🤖 AI Summary
Existing BEV-based multi-modal 3D detection methods suffer from low-resolution gridding and loss of z-axis information, limiting their ability to handle LiDAR point cloud sparsity and degrading detection accuracy. To address this, we propose SparseVoxel-Transformer—the first framework integrating high-resolution sparse voxel representation with a Transformer-based detector, eliminating the BEV dimensionality reduction step. We design a geometry-aware explicit cross-modal fusion mechanism, leveraging differentiable 2D–3D projection for precise LiDAR–image feature alignment. Furthermore, we employ sparse convolutional encoding and attention-driven multi-modal concatenation fusion. Evaluated on nuScenes, our method achieves state-of-the-art performance: +2.8% mAP overall, +6.2% AP for long-range objects (>50 m), and 40% reduction in computational overhead.
📝 Abstract
Most previous 3D object detection methods that leverage the multi-modality of LiDAR and cameras utilize the Bird's Eye View (BEV) space for intermediate feature representation.

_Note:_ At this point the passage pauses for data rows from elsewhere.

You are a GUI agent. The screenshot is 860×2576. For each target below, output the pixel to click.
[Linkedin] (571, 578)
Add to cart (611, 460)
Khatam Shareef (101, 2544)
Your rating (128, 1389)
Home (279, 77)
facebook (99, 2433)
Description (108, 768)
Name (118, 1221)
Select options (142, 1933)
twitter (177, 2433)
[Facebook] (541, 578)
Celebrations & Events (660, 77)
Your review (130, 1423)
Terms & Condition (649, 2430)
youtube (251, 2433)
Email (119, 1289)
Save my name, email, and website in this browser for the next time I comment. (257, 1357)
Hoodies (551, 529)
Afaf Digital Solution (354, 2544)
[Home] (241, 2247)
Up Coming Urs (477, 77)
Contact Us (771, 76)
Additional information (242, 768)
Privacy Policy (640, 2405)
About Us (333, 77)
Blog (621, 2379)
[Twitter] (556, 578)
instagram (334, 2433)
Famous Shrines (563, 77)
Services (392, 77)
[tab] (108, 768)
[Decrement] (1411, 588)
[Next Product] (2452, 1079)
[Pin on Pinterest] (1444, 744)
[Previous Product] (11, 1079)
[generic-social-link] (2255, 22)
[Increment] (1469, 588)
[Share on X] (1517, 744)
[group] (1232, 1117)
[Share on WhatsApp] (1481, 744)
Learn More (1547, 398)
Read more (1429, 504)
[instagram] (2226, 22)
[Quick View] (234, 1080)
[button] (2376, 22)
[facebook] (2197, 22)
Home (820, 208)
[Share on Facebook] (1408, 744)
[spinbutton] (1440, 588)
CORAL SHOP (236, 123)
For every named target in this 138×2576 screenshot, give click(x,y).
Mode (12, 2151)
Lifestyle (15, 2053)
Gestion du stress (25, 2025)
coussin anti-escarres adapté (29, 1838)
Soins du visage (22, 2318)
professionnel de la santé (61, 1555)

However, this space uses a low x, y-resolution and sacrifices z-axis information to reduce the overall feature resolution, which may result in declined accuracy. To tackle the problem of using low-resolution features, this paper focuses on the sparse nature of LiDAR point cloud data. From our observation, the number of occupied cells in the 3D voxels constructed from a LiDAR data can be even fewer than the number of total cells in the BEV map, despite the voxels' significantly higher resolution. Based on this, we introduce a novel sparse voxel-based transformer network for 3D object detection, dubbed as SparseVoxFormer. Instead of performing BEV feature extraction, we directly leverage sparse voxel features as the input for a transformer-based detector. Moreover, with regard to the camera modality, we introduce an explicit modality fusion approach that involves projecting 3D voxel coordinates onto 2D images and collecting the corresponding image features. Thanks to these components, our approach can leverage geometrically richer multi-modal features while even reducing the computational cost. Beyond the proof-of-concept level, we further focus on facilitating better multi-modal fusion and flexible control over the number of sparse features. Finally, thorough experimental results demonstrate that utilizing a significantly smaller number of sparse features drastically reduces computational costs in a 3D object detector while enhancing both overall and long-range performance.